On the labels of this specific records is frequently easy to read, from the second half of the seventies, some strange information codes as "4/23" or "8/16". The meaning of this numbers, contrary to all that people asserting this is the number of the edition (for instance the 4th copy of 23 or the 8th out of 16) is indeed just the date of release, in these cases the 23rd of April and the 16th of August.

 

Rarest than promotional records are the "test-pressing" copies, which were printed and released before every other version.

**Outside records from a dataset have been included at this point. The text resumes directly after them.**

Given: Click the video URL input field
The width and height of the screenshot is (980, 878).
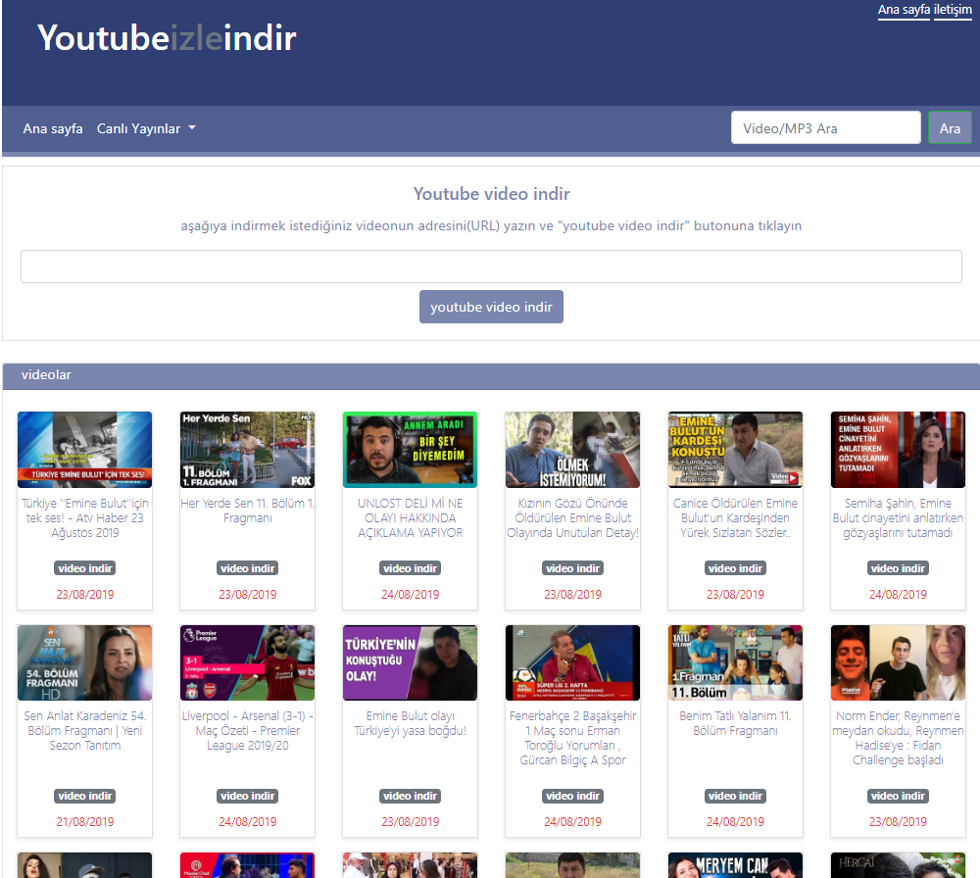Looking at the screenshot, I should (x=491, y=267).
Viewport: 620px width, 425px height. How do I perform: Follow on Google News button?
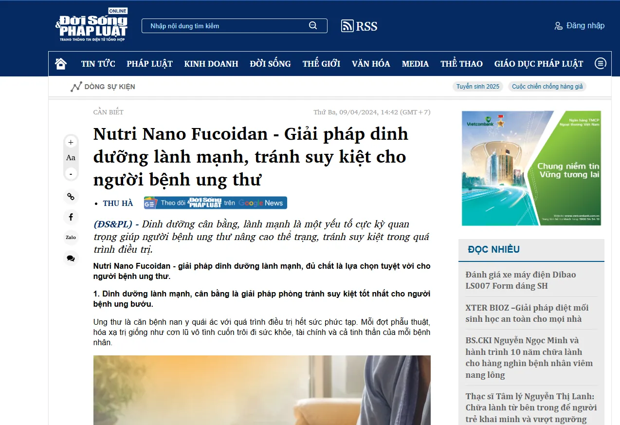[x=215, y=203]
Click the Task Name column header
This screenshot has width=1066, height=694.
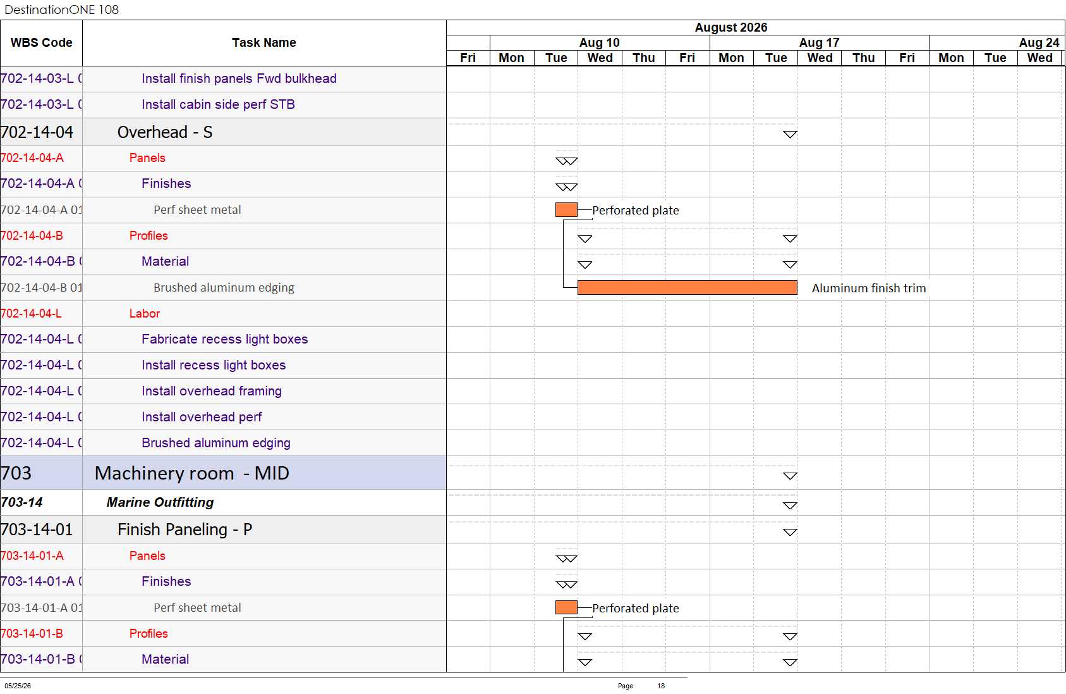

In the Japanese Pink Floyd's discography we can count just few test-pressing with a whole white label (the most famous and rare is "The Piper at the Gates of Dawn" published in 1967, but interesting items are also "Atom Heart Mother" and "Animals", records that came out with covers identical to the subsequent editions.

 

From late seventies (in some case even earlier) and throughout the eighties, in Japan (as well as in U.S.A. and some countries of Europe) were produced another kind of special copies besides the white labeled promotional editions, the "compilation records". These albums were destined to disc-jockeys and contained tracks from different artists belonging all to the same record company. Pink Floyd appears in few compilation, one for all the well-known "All American Top 100" (CBS-Sony, XAAP-90011).